Molte le domande poste dai presenti ai due relatori, che mostrano spesso grande preoccupazione per quanto accade negli Stati Uniti e permettono di toccare ulteriori temi politici ed economici: il ruolo del partito repubblicano in relazione a Trump, la posizione che può rivestire l’Unione europea nelle dinamiche geopolitiche, le possibili conseguenze della perdita di valore del dollaro, il possibile ruolo del sindaco di New York come anti-Trump, il peso della comunità ebraica negli Stati Uniti, il rapporto con la Russia di Putin.
Al termine della serata, molti interrogativi sul futuro restano aperti.

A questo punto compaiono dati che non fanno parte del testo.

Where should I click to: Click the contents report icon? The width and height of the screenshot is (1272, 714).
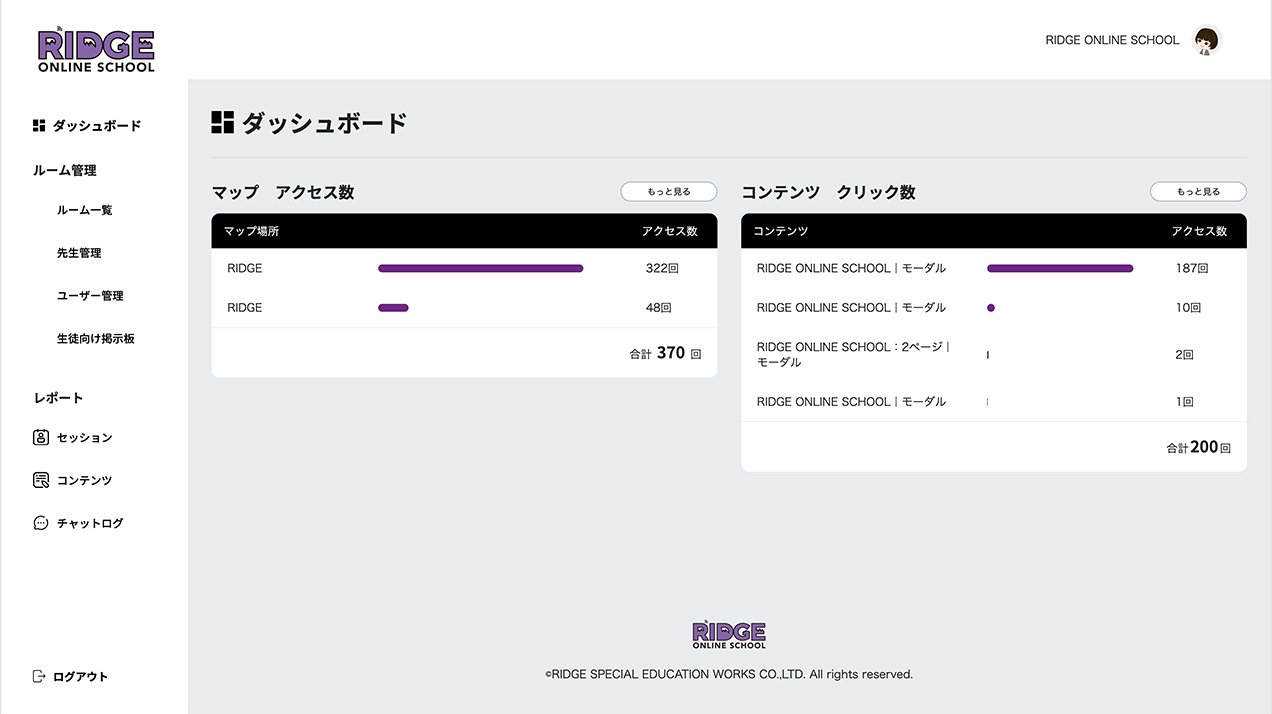pyautogui.click(x=41, y=481)
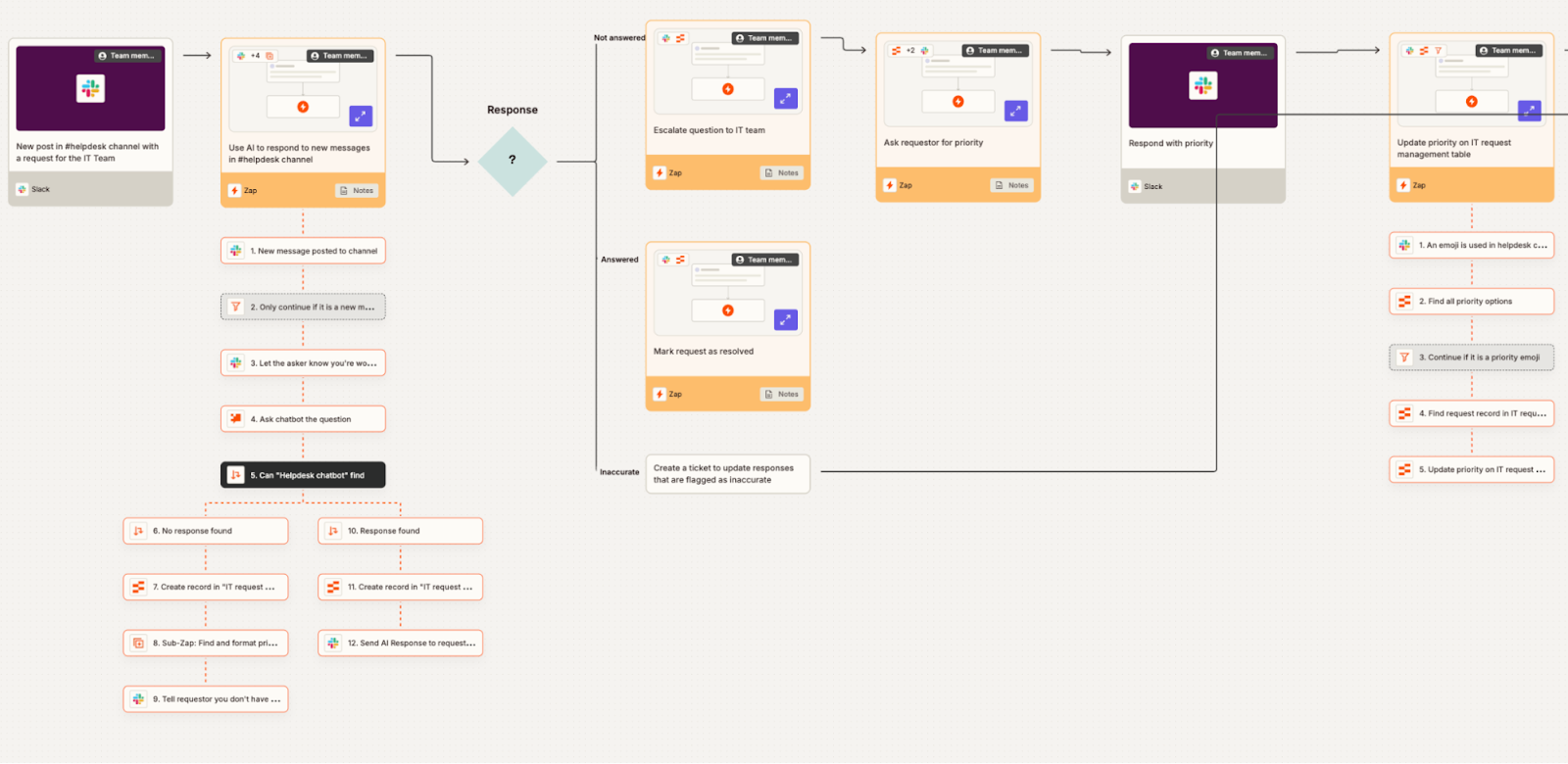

Andrew Spannaus e padre Piero Masolo hanno però offerto uno sguardo sulla situazione americana che amplia decisamente gli orizzonti e le chiavi di lettura rispetto alle notizie che filtrano attraverso i media italiani.
L’invito finale di Spannaus alla platea va proprio in questa direzione: cercare di informarsi attraverso più fonti, leggendo anche le testate giornalistiche che riportano opinioni diverse dalle nostre, dialogando con chi non la pensa come noi. Solo così, dice il giornalista, può svilupparsi il vero senso critico.